Mon souci, toutefois, c’était toute la pression que je me mettais quand j’écrivais. J’avais tellement envie d’écrire bien, de poser sur le papier des phrases soignées que ça me bloquait et je n’écrivais pas du tout.
Dans un tout autre domaine, l’écriture faisait tellement partie de mon identité, je le sentais tellement tout le temps en moi que ça devenait comme une fonction vitale que je devais activer.
C’était affreusement important.
C’était tellement important que j’ai même arrêté de travailler un jour pour me consacrer à l’écriture. J’étais prête à vivre sous les ponts pour pouvoir écrire. Ecrire jour et nuit.

L’écriture est importante.

Elle est thérapeutique pour celui qui la manipule et pour celui qui la reçoit. Elle est source d’émerveillement, de rire, de colère, de larmes. Elle permet de créer des liens avec des personnages de fictions. Elle construit des ponts entre le réel et l’imaginaire. Certains livres sont même si importants qu’ils nous poursuivent, qu’ils nous hantent toute notre vie.
Et elle est importante parce qu’on la considère parfois comme noble. Comme clairement hors d’atteinte. A la portée uniquement des grands. Une discipline sur laquelle il faut s’acharner pour la maîtriser.

Cela peut prendre des proportions extrêmes, voire ridicule. J’ai le souvenir d’avoir passé des journées à écrire, des heures à refaire le plan de mes romans sans jamais en voir le bout. Pas étonnant qu’on parle d’écrivain maudit, qu’on ait en tête l’image de l’écrivain ou par extension de l’artiste dépressif qui est torturé sa muse.

Mais je le dis et je le rappelle, l’écriture n’est pas importante. Mon écriture, la vôtre, le roman que vous avez écrit, celui que vous écrirez dans dix ans, cela n’a aucune importance.

Alors, attention, je ne dis cela pour casser le moral de personne.
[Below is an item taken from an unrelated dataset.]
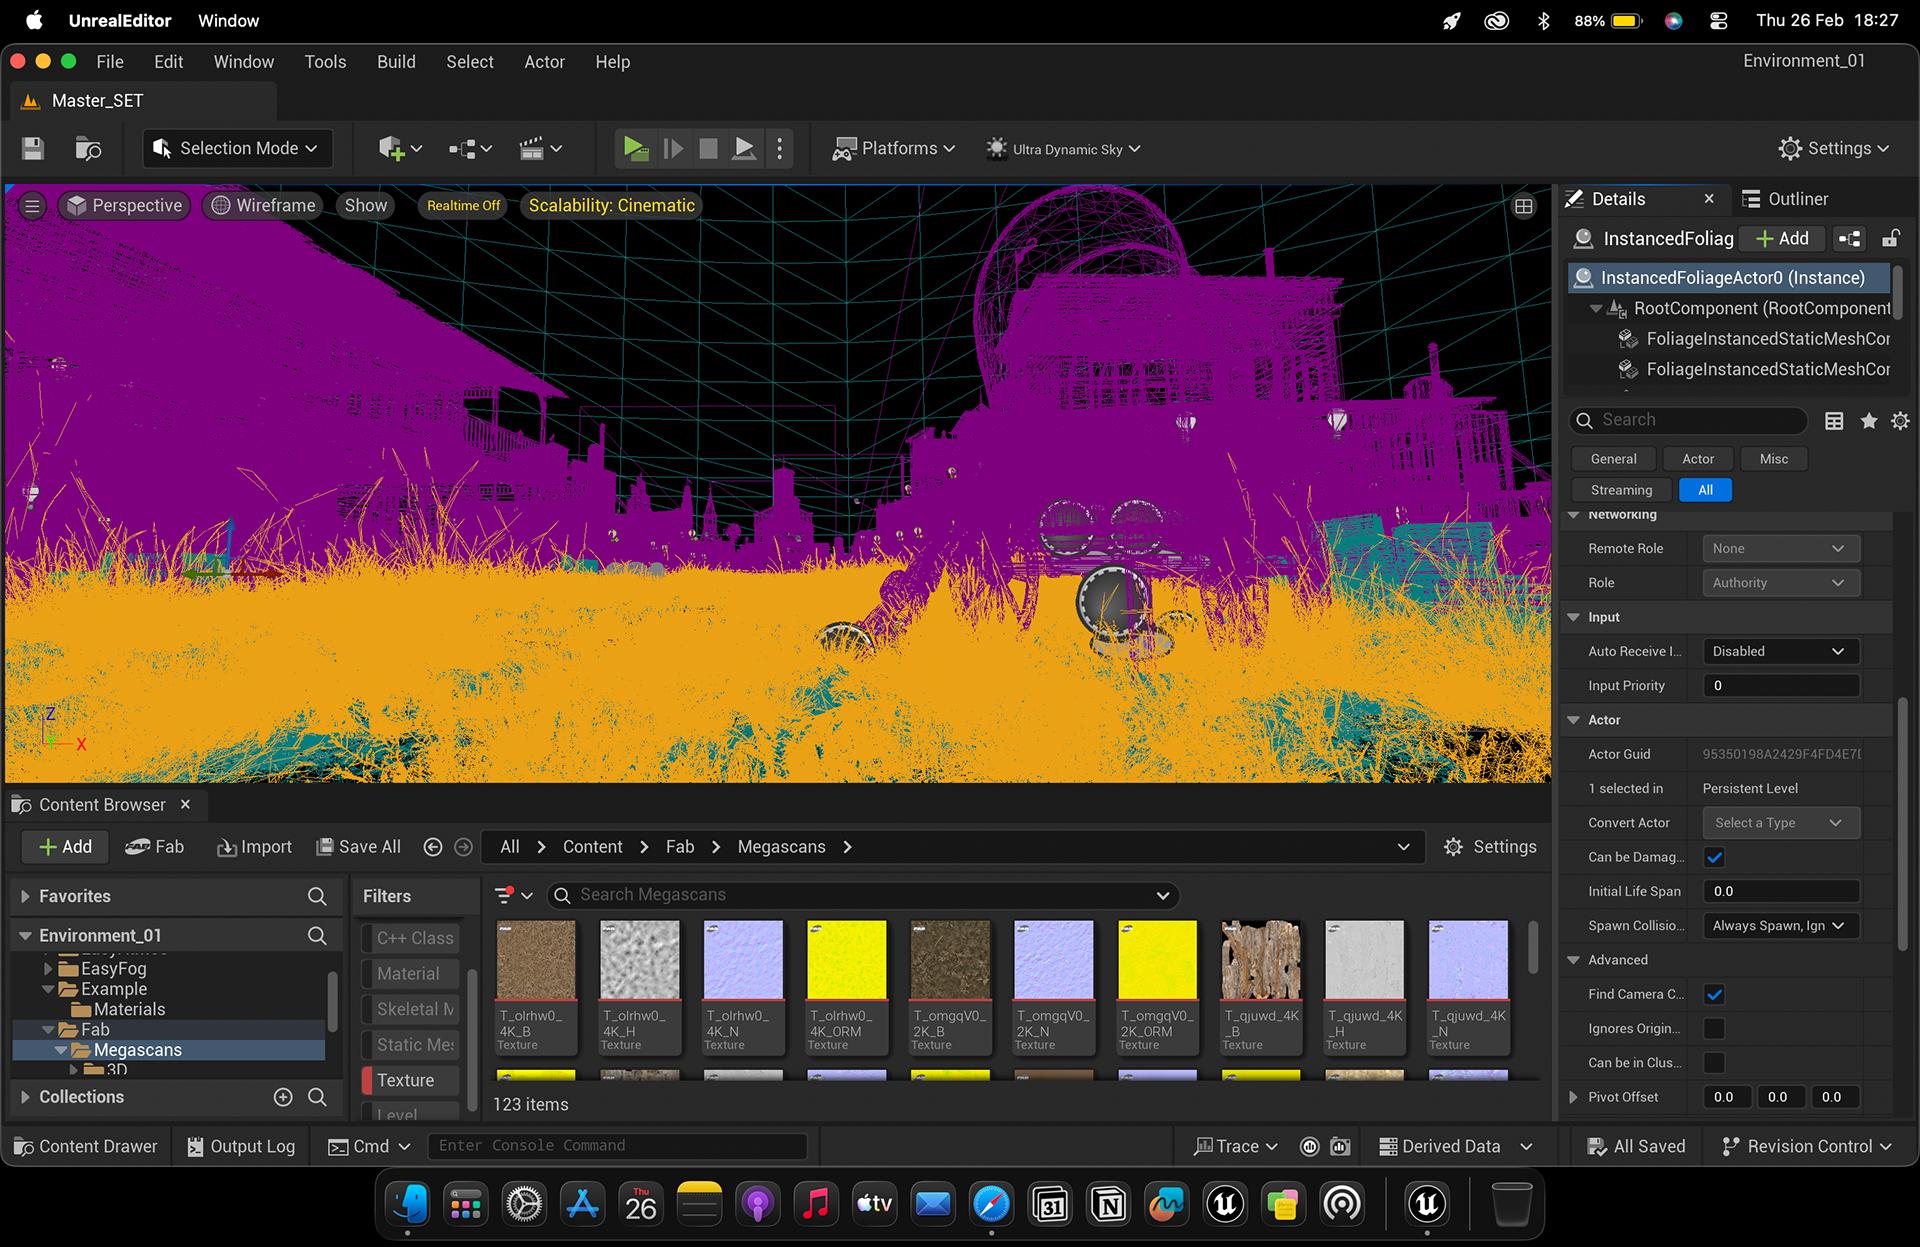Select the T_qjuwd_4K_B bark texture thumbnail

(1261, 986)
J’ai simplement envie d’inviter ceux qui prennent cela trop à coeur à reculer un peu pour prendre la perspective. En tant qu’écrivain, on a besoin de perspective, d’une bigger picture pour voir les tenants et les aboutissants d’une situation. Alors je vous propose simplement de renverser la situation.

L’écriture n’est pas importante

Dans son roman “Comme par Magie”, Elizabeth Gilbert (pour ceux qui voudraient la référence, il s’agit du chapitre “Permission”) nous rappelle quelque chose on oublie trop facilement : les enjeux ne sont pas importants.

Alors, dans un roman, plus les enjeux sont importants, plus l’histoire est prenante, mais dans votre vraie vie, dans la réalité, les enjeux ne sont pas si importants. En vrai, si ce soir, vous n’avez pas écrit pendant les six heures que vous aviez prévues, le monde ne va pas s’arrêter de tourner. Vous n’allez pas en mourir.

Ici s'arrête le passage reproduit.